As the COVID-19 pandemic rages on, senior citizens have borne the brunt of casualties. This is especially true of those living in nursing homes, though the extent varies. As of September 2020, 25% of US coronavirus deaths occurred in nursing homes; however, 4-5 star nursing homes had 94% lower risk than their 1 star peers. When the current pandemic ends, those disparities will remain. As the Baby Boomer generation of America continues to age, nursing homes will house more people than ever in upcoming years.
Despite the upward trajectory of demand, nursing homes remain unpopular among Americans. Only 19% think nursing homes make seniors better off. Seniors have lots to consider, such as life insurance for seniors. Seniors don’t move into nursing homes because they want to, but because they can no longer care for themselves and lack the resources to pursue other alternatives. The average nursing home resident needs 4 hours of personalized nursing care every day due to diseases like Alzheimer’s or arthritis. Care that intensive is hard to achieve elsewhere.
Unfortunately, meeting senior’s medical needs currently comes at the cost of social isolation. Moving away from friends and routines causes depression in 40% of seniors, a statistic tied to worse health outcomes in a bitter feedback loop. Even before COVID-19, 55% said they didn’t see enough of their families, a sad reality that generates a sense of loss and abandonment in nursing home residents.

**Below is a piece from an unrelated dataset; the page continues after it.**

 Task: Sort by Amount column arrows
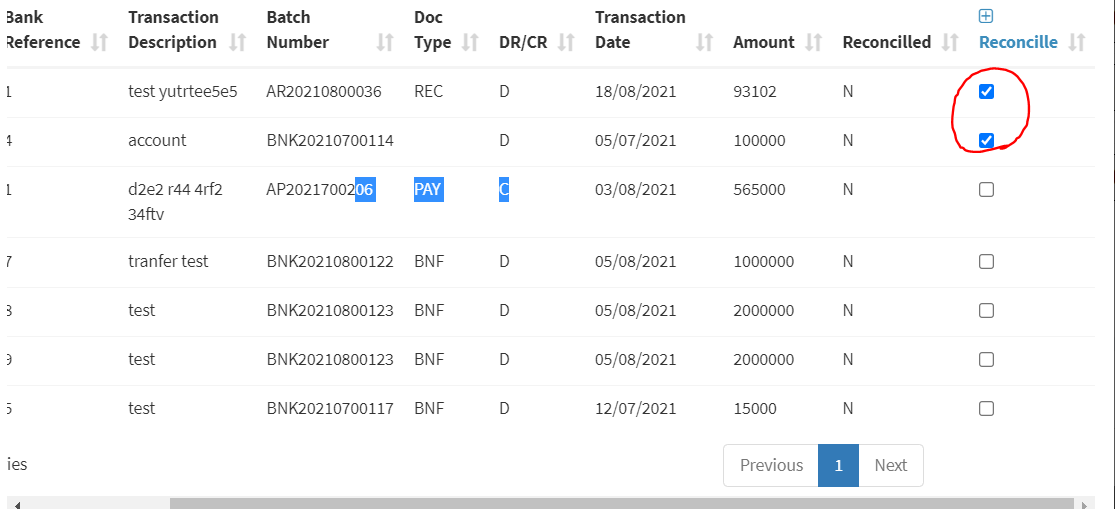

Nursing homes need to adapt. They must find ways to either increase social outcomes for residents or give seniors the tools they need to live independently. As Rosalie Kane, Ph.D. professor of health policy and management at the University of Minnesota, said, “nursing homes are places to live, in addition to clinical settings… Health care needs might be met at the expense of drastically changing someone’s daily life and routines for the worse. The challenge is to pay attention to quality of life as an outcome in itself, and see how health care may be related to quality of life.”
Advances in medical technology are improving the quality of nursing home care all around. Some innovations can even help seniors regain independence and return home. Current tech includes Solo-Step, a rehabilitation harness that prevents fall-related injuries and lets users move about more freely, and Aiva voice assistant, which gives seniors an easier way to communicate with other residents, family members, and caregivers from a distance. These devices are available now; the longer they’re on the market, the more chances they’ll have to proliferate. Future technologies include The Kidney Project, an artificial kidney that would remove the need for dialysis in recipients. These products give aging people a chance at a brighter future in spite of the current health crisis.
As Elaine Ryan, Vice President of Government Affairs for State Advocacy at AARP, says, “this pandemic has made us painfully aware that we can’t ignore our most vulnerable people. Americans always respond to a crisis. And there is hope that, with innovative ideas and bold action, they will again.”